Best quote: "In a sense, employers and employees used to be married to each other, and there was a sense of commitment and a joint destiny. Now, employers just want a bunch of one-night stands with their employees, a promiscuousness that promises to be not only fleeting but destabilizing to the broader macroeconomy. Set to replace the crumbling New Deal society is a darker world in which wealthy and powerful economic elites are collaborating with their political cronies to erect the policy edifice that allows them to mold their proprietary workforce into one composed of a disjointed collection of 1099 employees. Employers have called off the marriage with their employees, preferring a series of on-again, off-again affairs. This is a direct threat to the nation's future, as well as to what has been lionized around the world has the 'American Dream.'"

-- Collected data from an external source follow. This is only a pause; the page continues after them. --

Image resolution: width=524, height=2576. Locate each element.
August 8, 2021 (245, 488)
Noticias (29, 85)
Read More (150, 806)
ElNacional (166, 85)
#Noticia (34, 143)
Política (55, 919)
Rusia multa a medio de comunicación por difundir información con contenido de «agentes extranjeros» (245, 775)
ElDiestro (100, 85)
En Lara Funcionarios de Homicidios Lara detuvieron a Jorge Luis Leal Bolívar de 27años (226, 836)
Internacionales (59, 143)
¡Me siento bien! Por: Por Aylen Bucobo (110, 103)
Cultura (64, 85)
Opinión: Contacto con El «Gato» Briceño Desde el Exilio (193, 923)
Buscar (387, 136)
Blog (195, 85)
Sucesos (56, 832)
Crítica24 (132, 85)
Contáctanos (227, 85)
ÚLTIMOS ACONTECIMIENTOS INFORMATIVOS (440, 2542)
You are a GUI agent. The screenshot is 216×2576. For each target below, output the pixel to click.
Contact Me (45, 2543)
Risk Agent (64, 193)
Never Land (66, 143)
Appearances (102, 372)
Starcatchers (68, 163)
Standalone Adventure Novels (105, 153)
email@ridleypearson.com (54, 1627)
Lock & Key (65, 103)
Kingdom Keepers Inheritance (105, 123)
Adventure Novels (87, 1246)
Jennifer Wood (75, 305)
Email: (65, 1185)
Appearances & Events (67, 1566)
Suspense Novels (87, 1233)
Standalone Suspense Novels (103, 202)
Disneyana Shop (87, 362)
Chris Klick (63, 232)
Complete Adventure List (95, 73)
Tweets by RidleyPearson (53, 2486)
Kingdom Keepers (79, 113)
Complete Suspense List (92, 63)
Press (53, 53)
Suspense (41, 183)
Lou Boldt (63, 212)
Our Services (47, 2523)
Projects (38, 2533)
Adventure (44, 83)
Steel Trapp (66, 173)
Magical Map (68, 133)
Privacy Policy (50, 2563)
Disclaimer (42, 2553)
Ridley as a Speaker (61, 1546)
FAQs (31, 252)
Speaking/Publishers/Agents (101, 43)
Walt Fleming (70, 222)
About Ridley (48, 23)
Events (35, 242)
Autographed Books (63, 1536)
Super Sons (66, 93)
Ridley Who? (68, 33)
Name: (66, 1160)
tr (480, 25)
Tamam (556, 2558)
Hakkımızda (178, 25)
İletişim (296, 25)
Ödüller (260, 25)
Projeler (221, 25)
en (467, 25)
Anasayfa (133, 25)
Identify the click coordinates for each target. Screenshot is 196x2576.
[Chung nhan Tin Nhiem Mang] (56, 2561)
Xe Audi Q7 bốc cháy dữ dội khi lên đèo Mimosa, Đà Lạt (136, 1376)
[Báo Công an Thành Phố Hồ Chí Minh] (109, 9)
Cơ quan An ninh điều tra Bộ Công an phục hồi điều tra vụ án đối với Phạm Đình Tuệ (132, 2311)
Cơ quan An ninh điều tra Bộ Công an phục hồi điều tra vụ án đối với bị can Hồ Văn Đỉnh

5. To Save Everything, Click Here

Subtitle: The Folly of Technological Solutionism

Author: Evgeny Morozov

Why it's important: It's easy to get excited about the technology like the "Internet of Things," but if you're going to prosper in the new environment, you'll need to solve problems. Therefore, it's important to understand that the new technology is creating as many or more problems than its solving, thereby creating opportunities, either for more technology or for products and services that subvert technology.

Best quote: "Silicon Valley's quest to fit us all into a digital straitjacket by promoting efficiency, transparency, searching to, and perfection-and, by extension, eliminating their twin evils of affection, opacity, ambiguity, and imperfection -will prove to be prohibitively expensive in the long run. This high cost remains hidden from public view and remains so as long as we, in our mindless pursuit of this silicon Eden, fail to radically question our infatuation with a set of technologies that are often lumped together under the deceptive label of the 'Internet.'"

6. Collapse

Subtitle: How Societies Choose to Fail or Succeed

Author: Jared Diamond

Why it's important: By examining the collapse of previous societies and civilizations, this book points out the fragility of our global business culture and details the challenges that it's created.  While Diamond lays out some large ideas for ameliorating the danger, for entrepreneurs the slow lurching towards collapse represents a series of opportunities to create new businesses.

Best quote: "We shouldn't be so naïve has to think that the study of the past will yield simple solutions, directly transferable to our societies today. We differ from past societies in some respects that put us at lower risk than them; some of those respects often mentioned include our powerful technology (i.e., its beneficial effects), globalization, modern medicine, and greater knowledge of past societies and of distant modern societies. We also differ from past societies in some respects that put us at greater risk than them: mentioned in that connection are, again, our potent technology (i.e., its unintended destructive effect), the dependence of millions (and, soon, billions) of us on modern medicine for our survival, and our much larger human population. Perhaps we can still learn from the past, but only if we think carefully about its lessons."

7. The New Jim Crow

Subtitle: Mass Incarceration in the Age of Colorblindness

Author: Michelle Alexander

Why it's important: Based upon what I've observed, the entrepreneur class (which is primarily but not exclusively white) believes that we live in a post-racial society and that the civil rights movement essentially solved the problem of racism.  This book explains how the public policy, especially the War on Drugs, was specifically crafted by white legislators to continue the disenfranchisement of African Americans.

Best quote: "The fate of millions of people-indeed the future of the black community in itself-may depend upon the willingness of those who care about racial justice to re-examine their basic assumptions about the role of the criminal justice system in our society. The fact that more than half of the young black men in any large American city are currently under the control of the criminal justice system (or saddled with criminal records) is not-as many argue-just a symptom of poverty or poor choices, but rather evidence of a new racial caste system at work."